Improper disposal of commodity plastics e.g. polyethylene (PE) in the environment causes land pollution, soil infertility, is unsightly and poses dangers to plant and animal life. The current effort describes the bacteria mediated biodegradation of commodity plastics by Serratia marcescens marcescens without first subjecting the plastics to thermo-oxidative ageing. It further elaborates on the mechanism and breakdown that are involved in the biodegradation of PE. 90 ml of carbonless medium containing essential minerals and vitamins (minus carbon source) was measured into seven conical flasks and 2 g of powdered PE was poured into each flask. 5 ml of three overnight cultures of Serratia marcescens marcescens was measured into six flasks. The other flask served asthe control. The samples were incubated at 30o C, 141 revolutions per minute (rpm) in a rotary shaker for four weeks to observe the degradation incidence. After 4 weeks, 5 ml of cell-free supernatant from Serratia marcescens marcescens culture was measured into a sterile conical flask to which 2 g of sterile PE was added. This was incubated at 30oC & 141 rpm in a shaker for four weeks. It was discovered that, the supernatants from Serratia marcescens marcescens degrade PE faster than the bacteria with a percent of degradationof 37.5 in a month. The SEM micrographs revealed that the biodegradation of polyethylene occurs due to the presence of voids and pits, which indicates the bacteria feeding on the PE.

 

CHAPTER ONE

1.0 INTRODUCTION

1.1 Background

The world has an abundance of land and resources [1]. However, due to human carelessness and negligence, we have contaminated the environment. Industrial activities generated from the past have resulted in polluted lands and landfills that are potentially harmful to the health and wellbeing of people [1]. There is, therefore, a need for improved methods of waste disposal that could limit the long term effects on human wellbeing.

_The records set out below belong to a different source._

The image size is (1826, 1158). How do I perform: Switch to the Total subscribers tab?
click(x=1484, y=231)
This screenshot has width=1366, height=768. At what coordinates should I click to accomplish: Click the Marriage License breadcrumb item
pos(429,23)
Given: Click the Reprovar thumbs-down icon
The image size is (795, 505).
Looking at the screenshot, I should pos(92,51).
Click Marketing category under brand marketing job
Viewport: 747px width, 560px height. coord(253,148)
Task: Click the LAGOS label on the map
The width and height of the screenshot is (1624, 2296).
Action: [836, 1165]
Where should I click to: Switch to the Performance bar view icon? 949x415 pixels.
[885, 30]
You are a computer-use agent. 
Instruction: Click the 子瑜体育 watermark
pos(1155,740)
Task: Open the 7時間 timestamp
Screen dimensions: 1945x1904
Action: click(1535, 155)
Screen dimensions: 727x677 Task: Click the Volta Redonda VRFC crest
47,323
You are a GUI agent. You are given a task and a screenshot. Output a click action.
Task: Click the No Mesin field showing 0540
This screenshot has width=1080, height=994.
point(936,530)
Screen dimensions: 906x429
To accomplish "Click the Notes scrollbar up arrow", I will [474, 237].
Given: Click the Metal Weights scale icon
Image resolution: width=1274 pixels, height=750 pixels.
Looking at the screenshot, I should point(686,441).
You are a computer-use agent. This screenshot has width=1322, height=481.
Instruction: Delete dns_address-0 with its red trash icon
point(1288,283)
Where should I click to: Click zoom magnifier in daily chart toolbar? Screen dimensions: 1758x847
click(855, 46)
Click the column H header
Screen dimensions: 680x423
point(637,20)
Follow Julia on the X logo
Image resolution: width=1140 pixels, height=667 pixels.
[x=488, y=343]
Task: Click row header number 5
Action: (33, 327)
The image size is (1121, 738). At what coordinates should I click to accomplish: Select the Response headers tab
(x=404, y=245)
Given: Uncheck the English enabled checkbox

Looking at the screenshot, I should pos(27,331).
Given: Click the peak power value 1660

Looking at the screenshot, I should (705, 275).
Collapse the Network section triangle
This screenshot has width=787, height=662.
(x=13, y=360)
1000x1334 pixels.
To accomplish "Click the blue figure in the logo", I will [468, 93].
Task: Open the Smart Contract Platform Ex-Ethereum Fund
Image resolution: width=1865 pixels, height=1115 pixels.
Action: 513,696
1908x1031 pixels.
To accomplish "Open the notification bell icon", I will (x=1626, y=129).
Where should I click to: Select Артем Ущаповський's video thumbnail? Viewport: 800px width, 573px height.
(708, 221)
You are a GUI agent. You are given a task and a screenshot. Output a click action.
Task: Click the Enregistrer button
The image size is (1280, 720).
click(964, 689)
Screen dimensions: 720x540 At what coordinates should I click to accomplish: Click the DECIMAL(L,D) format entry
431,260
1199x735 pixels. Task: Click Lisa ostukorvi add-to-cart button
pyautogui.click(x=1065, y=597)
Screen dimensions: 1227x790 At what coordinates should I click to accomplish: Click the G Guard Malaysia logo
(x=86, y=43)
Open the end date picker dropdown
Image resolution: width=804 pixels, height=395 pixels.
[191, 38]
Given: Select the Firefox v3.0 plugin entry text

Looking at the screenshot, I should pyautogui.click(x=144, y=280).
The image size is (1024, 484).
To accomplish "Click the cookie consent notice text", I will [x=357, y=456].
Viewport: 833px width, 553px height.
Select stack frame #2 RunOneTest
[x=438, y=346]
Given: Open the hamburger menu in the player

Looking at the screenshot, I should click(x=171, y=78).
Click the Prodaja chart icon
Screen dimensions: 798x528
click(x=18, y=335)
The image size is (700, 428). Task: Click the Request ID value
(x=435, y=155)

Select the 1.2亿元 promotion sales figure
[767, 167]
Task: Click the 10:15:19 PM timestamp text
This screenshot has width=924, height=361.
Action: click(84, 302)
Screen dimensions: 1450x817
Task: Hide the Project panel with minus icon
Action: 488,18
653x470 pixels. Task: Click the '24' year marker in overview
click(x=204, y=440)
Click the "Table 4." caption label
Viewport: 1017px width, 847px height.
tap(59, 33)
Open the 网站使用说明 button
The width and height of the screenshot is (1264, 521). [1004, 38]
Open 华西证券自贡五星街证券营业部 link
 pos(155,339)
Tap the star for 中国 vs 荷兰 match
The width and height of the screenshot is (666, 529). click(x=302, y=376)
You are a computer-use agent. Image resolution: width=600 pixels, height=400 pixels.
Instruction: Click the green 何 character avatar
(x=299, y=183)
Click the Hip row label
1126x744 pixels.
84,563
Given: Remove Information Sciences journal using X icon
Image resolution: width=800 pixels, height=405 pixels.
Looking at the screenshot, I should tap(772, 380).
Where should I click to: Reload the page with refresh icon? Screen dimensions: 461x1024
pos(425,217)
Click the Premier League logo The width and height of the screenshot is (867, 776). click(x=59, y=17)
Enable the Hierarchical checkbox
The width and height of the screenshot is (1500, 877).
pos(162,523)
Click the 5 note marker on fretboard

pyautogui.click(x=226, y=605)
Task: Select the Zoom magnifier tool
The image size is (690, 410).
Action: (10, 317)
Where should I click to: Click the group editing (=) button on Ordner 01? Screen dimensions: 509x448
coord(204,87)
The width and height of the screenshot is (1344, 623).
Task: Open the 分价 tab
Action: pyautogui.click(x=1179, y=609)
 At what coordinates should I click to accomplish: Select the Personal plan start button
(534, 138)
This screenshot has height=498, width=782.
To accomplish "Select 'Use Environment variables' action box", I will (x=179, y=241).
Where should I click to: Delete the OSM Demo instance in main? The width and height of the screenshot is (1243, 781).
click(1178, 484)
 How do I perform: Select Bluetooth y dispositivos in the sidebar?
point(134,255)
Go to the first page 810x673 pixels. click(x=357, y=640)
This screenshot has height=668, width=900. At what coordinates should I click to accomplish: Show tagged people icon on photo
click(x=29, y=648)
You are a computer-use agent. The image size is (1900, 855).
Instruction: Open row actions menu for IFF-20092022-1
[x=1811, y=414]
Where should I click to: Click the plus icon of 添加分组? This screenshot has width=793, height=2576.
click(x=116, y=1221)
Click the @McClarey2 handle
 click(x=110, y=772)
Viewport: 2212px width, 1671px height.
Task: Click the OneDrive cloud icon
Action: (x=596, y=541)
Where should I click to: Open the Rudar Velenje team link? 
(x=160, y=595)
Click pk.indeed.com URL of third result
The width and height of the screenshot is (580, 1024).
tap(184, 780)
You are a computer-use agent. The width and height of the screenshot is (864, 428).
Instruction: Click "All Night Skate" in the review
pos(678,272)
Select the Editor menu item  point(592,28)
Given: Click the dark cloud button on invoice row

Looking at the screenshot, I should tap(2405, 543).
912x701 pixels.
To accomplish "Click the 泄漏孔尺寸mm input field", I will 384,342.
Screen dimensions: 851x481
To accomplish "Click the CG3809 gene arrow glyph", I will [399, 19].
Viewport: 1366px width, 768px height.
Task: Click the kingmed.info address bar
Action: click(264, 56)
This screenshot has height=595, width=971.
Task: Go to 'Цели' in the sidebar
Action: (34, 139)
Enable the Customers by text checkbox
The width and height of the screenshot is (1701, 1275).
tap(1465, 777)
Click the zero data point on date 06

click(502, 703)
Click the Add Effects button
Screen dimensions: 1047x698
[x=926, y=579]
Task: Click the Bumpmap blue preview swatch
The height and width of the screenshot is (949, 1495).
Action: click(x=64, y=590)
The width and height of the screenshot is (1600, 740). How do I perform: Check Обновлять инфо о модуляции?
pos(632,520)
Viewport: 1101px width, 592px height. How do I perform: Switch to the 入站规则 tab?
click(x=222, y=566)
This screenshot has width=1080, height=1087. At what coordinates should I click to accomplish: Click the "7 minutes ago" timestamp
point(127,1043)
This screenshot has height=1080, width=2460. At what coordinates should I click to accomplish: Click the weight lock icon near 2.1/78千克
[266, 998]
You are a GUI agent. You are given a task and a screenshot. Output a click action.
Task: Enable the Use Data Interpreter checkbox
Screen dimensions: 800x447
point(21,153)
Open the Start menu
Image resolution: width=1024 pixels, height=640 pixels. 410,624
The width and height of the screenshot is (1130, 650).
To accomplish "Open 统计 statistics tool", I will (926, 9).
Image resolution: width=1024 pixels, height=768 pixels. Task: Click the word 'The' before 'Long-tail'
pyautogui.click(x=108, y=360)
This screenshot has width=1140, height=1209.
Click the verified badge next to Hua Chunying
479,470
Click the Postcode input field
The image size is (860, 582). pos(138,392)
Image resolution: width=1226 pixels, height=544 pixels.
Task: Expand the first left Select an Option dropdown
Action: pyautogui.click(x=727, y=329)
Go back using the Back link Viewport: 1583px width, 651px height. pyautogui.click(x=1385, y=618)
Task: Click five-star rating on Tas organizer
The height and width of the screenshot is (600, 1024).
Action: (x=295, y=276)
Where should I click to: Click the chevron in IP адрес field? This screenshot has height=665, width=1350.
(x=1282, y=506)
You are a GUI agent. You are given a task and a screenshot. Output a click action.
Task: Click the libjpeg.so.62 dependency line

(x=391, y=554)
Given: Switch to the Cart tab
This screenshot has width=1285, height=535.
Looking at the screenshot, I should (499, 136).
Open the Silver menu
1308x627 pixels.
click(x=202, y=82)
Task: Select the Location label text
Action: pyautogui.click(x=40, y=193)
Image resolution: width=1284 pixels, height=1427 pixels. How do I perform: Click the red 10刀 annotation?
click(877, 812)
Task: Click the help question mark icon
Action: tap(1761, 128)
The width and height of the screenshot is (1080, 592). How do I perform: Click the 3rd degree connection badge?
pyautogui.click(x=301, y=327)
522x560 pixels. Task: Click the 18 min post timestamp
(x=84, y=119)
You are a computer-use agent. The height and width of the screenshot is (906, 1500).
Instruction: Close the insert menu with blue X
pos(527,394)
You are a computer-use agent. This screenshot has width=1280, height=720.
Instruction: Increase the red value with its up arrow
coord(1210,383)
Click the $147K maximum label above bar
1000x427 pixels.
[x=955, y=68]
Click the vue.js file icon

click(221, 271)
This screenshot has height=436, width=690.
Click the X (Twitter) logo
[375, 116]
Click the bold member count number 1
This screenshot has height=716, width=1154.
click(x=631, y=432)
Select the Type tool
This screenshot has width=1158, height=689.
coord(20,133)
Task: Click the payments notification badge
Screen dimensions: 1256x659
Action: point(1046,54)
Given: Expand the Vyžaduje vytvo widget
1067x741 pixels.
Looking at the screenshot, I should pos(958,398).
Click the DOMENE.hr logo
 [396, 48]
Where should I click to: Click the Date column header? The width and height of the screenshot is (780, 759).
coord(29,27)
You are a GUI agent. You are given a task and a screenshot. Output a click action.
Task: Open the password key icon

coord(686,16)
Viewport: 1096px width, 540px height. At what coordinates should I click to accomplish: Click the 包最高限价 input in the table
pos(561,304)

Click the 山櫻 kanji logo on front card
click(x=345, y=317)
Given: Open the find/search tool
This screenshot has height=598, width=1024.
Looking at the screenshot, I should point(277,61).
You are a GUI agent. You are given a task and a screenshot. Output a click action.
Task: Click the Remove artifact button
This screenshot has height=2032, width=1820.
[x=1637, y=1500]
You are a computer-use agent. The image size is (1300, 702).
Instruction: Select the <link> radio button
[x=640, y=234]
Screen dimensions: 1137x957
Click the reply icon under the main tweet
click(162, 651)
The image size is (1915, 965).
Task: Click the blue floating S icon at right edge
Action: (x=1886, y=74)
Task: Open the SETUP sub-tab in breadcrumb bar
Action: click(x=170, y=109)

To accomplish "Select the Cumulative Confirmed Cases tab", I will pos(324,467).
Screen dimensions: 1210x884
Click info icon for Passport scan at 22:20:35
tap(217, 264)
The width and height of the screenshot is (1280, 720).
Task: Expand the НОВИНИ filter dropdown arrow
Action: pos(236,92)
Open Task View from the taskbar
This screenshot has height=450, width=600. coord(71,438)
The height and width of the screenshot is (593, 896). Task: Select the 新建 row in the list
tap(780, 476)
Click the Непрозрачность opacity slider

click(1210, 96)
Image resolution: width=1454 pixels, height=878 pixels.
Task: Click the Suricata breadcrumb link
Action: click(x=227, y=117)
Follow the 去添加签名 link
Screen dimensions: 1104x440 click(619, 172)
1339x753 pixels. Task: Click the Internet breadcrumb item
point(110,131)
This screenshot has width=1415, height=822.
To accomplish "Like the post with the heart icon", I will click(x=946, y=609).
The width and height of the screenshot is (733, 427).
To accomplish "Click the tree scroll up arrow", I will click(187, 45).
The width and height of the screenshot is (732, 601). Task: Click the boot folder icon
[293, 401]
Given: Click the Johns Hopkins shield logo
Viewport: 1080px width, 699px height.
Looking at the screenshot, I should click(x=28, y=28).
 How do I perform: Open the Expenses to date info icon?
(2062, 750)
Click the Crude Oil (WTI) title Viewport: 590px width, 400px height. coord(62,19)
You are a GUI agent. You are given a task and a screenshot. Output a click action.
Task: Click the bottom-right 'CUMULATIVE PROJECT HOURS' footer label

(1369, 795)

Plastics are artificially made long chain ―polymeric molecules‖ and come from the Greek word ―Plastikos‖, indicating that they are able to form different shapes [2]. Nowadays, plastics are composed of organic and inorganic raw materials comprising Hydrogen, Carbon, Oxygen, Silicon, Nitrogen and chloride. They are often obtained from oil, coal and natural gas [3].

In most cases, plastics cannot be degraded easily by enzymes and microbes [4]. There are therefore environmental concerns and about the 30% of plastics that are used worldwide in the packaging of food, detergents, chemicals etc. occurs at an annual rate of 12% [5]. These include plastics such as; polyethylene (PE), polypropylene (PP), polystyrene (PS), and polyethylene terephthalate (PET) among others are used in packaging products.

Plastics have been used increasingly due to their attractive combination of stability as well as their balance of thermal and mechanical properties [6]. However, the pile-up of non-biodegradable plastics has been a source of increasing environmental concerns [7]. Furthermore, since plastics are typically disposed of in landfills, there are serious concerns about the pile-up of plastic wastes that are non-biodegradable. There are also environmental concerns about the toxic fumes [8].

Polyethylene (PE) is a synthetic polymer that comprises repeating units of smaller molecules (monomers) of ethylene in a long chain. The annual production of synthetic polymers worldwide is approximately 140 million of tones with a utility rate of 12% [9]. Thus makes it difficult to develop an efficient way of disposing of it. The resulting landfills pose a serious threat to the environment [10].

However, PE can be degraded by chemical, thermal, photo and biodegradation. The two mechanisms that aid in the biodegradation of polyethylene are hydro-biodegradation and oxo-biodegardation. Hydro biodegradation is the reaction that involves the degradation of plastics by breaking down water molecules into protons and hydroxide anions. While Oxo-biodegradation involves the reaction of plastic with oxygen to molecular fragments and these smaller molecules are then biodegraded by microorganisms and converted into carbon dioxide, water and biomass [11].